官民で共同開発した国産ドローン「
蒼天
(そうてん)」が、機体の不具合を理由に全国の警察や消防で使用停止となっていることが分かった。安全性がセールスポイントだったが、4月に機体の不具合が原因とみられる墜落事故を起こしていた。開発企業が不具合の解消に向けて、制御プログラムの更新準備を進めている。
蒼天は幅約64センチ、重さ1・7キロの小型空撮用ドローン。小型機は、中国企業製が日本国内でも圧倒的シェアを誇る。撮影画像や飛行データなどの情報漏えい防止などの観点から国産機を求める声が高まり、蒼天が誕生した。
開発は、ドローン関連の新興企業「ACSL」(東京)やNTTドコモのほか、経済産業省所管の新エネルギー・産業技術総合開発機構(NEDO)などが共同で担った。蒼天は風速15メートルの強風でも飛行可能で、離島の測量や、災害時の捜索活動などでの活用も想定されている。

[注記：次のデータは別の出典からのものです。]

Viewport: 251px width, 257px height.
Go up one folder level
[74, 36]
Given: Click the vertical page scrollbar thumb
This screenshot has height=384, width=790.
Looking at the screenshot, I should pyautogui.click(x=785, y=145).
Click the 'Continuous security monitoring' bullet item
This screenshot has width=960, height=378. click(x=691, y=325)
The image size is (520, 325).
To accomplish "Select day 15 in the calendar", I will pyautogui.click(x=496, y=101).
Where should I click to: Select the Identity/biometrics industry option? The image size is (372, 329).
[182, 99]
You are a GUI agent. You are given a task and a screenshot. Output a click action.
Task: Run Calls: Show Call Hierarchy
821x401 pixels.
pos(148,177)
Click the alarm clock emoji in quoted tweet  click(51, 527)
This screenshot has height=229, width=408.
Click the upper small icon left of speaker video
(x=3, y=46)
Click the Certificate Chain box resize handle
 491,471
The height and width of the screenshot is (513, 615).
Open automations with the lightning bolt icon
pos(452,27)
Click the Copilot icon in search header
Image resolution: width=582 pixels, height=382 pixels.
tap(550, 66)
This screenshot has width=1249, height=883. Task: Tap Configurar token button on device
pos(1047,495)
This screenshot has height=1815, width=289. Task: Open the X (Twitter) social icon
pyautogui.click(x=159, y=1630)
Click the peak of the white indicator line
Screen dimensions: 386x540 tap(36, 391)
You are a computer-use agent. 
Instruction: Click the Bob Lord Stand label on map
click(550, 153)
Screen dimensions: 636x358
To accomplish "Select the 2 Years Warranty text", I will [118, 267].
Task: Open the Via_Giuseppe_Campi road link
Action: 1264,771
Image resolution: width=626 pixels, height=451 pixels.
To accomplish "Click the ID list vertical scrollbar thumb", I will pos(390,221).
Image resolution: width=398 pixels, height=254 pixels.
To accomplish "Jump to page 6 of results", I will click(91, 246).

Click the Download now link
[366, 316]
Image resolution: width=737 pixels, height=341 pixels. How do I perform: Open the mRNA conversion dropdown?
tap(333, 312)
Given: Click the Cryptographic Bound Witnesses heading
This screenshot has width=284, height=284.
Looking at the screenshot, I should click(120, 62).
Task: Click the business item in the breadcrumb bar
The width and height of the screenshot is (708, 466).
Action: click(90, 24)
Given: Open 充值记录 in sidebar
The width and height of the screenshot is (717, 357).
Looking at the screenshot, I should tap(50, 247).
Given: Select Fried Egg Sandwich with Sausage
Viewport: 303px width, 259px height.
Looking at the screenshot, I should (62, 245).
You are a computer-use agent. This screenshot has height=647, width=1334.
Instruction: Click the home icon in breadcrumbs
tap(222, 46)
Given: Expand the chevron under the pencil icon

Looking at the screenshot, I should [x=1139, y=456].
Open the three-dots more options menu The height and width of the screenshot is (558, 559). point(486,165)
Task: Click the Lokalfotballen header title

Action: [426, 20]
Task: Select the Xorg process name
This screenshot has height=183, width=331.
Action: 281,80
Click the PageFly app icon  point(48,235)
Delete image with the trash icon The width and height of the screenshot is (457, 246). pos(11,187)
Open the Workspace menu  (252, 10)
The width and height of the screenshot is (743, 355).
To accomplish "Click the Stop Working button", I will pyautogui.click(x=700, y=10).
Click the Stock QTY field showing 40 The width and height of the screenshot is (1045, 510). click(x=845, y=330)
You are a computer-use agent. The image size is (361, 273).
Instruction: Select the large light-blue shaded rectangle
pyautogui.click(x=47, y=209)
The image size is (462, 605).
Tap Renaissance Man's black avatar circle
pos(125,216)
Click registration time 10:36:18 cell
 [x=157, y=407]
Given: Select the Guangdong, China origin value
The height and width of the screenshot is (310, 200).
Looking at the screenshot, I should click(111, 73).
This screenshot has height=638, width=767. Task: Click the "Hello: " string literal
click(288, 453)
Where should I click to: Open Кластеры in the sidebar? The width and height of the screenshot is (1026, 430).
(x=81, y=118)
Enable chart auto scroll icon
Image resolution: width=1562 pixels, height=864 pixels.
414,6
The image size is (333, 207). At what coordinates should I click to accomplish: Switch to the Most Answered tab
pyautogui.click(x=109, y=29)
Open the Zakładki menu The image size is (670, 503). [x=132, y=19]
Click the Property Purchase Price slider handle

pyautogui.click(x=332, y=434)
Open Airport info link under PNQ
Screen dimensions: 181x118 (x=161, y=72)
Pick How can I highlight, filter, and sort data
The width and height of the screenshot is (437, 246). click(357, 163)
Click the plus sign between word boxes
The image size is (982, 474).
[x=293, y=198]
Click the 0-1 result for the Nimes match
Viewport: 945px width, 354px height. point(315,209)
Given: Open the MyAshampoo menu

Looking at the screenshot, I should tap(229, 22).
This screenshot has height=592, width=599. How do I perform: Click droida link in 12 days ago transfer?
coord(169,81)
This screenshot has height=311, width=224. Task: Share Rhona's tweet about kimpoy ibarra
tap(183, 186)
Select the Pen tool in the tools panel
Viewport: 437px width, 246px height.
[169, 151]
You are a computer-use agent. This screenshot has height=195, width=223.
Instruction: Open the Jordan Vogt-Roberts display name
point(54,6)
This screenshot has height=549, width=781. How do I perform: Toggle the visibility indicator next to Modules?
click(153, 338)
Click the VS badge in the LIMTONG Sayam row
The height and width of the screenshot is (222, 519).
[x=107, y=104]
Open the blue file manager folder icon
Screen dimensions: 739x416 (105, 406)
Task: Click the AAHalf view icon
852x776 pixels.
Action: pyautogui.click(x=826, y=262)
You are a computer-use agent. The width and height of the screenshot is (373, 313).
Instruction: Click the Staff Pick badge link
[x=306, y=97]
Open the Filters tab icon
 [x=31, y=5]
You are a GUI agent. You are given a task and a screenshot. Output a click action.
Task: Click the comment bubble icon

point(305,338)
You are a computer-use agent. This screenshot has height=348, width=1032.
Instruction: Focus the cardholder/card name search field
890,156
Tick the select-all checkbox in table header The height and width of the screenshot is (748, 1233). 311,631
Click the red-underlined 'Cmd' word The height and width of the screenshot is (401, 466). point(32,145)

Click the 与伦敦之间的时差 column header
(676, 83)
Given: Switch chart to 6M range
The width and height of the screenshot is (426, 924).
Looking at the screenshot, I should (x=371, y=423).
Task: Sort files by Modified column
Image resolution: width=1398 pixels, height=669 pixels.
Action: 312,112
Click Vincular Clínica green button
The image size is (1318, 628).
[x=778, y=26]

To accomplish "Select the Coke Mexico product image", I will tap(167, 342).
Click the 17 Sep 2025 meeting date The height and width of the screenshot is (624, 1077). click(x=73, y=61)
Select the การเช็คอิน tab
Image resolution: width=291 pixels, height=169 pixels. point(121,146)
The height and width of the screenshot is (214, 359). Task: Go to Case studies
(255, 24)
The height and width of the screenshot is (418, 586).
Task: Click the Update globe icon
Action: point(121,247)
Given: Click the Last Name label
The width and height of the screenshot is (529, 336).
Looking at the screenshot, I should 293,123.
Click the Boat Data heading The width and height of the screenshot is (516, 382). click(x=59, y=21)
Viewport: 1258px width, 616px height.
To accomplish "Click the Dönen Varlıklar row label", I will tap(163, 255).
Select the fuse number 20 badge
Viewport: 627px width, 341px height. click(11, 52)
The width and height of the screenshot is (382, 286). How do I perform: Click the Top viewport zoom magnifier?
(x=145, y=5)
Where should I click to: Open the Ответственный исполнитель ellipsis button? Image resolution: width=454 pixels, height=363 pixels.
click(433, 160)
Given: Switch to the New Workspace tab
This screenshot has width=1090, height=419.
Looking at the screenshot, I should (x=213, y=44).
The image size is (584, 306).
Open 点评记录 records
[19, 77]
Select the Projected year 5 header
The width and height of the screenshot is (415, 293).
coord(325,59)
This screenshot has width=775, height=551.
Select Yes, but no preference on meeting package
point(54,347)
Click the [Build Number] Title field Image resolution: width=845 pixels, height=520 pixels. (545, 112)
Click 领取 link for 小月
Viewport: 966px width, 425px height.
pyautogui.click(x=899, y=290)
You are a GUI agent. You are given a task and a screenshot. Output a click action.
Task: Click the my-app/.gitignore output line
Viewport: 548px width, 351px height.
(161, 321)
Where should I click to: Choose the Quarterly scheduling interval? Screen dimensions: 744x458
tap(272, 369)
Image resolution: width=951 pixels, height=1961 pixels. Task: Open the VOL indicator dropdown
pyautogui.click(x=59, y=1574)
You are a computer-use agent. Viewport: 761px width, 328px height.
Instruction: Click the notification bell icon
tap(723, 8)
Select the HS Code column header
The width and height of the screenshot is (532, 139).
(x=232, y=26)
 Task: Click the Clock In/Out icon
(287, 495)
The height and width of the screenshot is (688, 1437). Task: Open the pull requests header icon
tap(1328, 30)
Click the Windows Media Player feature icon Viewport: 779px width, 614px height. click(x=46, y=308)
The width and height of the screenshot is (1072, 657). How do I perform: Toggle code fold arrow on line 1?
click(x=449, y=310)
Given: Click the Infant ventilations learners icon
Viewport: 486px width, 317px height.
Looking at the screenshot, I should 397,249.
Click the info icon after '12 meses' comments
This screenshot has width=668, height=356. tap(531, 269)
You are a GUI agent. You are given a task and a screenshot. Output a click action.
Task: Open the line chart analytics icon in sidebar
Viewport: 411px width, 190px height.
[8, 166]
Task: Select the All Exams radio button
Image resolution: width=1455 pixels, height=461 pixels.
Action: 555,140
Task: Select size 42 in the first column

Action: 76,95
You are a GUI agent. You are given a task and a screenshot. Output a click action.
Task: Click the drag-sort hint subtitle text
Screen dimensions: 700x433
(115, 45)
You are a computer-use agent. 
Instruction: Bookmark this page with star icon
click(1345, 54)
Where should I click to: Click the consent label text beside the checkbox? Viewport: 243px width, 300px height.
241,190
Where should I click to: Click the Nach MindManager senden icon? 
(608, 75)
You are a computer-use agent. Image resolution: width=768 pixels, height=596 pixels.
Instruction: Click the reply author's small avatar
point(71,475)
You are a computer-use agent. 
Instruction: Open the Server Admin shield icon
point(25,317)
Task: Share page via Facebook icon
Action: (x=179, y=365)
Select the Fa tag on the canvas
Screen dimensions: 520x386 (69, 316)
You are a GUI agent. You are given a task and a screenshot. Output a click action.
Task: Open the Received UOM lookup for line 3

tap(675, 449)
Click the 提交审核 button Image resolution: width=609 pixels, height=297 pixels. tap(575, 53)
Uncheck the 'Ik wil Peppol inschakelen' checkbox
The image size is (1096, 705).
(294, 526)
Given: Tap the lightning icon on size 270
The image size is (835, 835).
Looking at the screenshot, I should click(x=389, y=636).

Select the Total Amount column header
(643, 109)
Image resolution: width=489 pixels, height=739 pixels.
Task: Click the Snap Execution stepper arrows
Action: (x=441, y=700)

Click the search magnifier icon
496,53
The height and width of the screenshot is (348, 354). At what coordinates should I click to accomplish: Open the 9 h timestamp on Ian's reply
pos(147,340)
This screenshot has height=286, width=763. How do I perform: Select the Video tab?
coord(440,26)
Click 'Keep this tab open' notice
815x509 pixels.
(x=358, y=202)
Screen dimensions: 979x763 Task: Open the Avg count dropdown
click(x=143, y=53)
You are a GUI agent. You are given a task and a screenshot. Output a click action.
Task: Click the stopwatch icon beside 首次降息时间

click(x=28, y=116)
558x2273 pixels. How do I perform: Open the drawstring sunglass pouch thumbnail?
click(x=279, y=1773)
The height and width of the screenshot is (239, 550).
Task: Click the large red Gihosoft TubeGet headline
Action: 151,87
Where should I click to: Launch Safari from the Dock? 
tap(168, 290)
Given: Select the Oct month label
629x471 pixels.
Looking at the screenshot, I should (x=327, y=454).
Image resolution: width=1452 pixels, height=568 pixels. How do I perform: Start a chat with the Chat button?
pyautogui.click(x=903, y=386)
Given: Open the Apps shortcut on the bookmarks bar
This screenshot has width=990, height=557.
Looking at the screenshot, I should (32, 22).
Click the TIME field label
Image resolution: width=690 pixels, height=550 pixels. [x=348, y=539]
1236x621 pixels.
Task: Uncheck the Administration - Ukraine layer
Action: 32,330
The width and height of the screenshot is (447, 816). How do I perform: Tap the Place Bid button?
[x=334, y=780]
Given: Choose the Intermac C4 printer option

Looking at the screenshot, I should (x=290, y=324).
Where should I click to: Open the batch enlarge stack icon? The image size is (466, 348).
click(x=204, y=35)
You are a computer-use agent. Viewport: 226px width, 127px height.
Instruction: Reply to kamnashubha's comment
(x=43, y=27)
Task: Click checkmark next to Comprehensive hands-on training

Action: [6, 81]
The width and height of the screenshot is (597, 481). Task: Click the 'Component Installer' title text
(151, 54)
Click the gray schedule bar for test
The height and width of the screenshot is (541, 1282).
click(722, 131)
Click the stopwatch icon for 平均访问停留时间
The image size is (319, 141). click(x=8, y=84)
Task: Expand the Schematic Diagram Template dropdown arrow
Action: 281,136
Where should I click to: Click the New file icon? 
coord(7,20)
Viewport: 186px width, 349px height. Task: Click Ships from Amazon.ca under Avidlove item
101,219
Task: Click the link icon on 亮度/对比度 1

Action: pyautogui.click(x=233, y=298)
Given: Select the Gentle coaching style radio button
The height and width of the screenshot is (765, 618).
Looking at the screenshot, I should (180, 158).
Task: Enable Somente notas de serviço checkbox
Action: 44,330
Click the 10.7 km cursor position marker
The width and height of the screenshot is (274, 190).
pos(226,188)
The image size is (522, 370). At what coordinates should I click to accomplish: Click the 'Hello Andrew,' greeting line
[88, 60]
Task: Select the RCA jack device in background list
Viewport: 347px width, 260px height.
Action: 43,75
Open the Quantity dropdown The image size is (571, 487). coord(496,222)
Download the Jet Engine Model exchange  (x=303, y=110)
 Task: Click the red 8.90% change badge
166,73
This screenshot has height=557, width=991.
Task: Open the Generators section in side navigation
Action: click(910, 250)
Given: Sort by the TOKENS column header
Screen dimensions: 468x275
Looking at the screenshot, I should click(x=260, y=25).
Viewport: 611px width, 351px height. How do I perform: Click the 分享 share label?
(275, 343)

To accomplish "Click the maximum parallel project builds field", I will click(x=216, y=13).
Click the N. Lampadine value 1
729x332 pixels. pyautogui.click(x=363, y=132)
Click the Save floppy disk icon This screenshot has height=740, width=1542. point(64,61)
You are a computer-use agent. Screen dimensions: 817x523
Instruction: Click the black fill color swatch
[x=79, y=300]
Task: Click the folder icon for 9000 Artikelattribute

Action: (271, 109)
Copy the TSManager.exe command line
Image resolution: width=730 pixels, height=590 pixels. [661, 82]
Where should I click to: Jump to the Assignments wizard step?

今年3月に出荷が始まると、同月中には警察庁や総務省消防庁などの官公庁のほか、民間企業で一気に計約500台が導入された。ところが、販売を手がけるACSLは6月中旬、機体に不具合が確認されたとして、利用者に機体の運用を制限するよう通知。警察庁や消防庁は、全国の警察や消防に配備された蒼天の使用停止を決めた。
同社は取材に対し、販売した機体が墜落事故を起こしたことを認めた。調査の結果、プロペラ保護材などを搭載して特定の操縦を行うと、飛行性能の限界を超えて墜落する恐れがあることが判明したとしている。
関係者によると、事故は北九州市で4月に発生した。市消防局職員が運動場で操縦訓練をしていたところ、突然、機体が制御不能になって墜落したという。
同社は「大変重く受け止めている」とコメントし、今月中旬までには不具合を解消するとの見通しを明らかにした。NEDOの担当者は「安全な活用に向けた対応を積み重ね、信頼性向上につなげたい」と語った。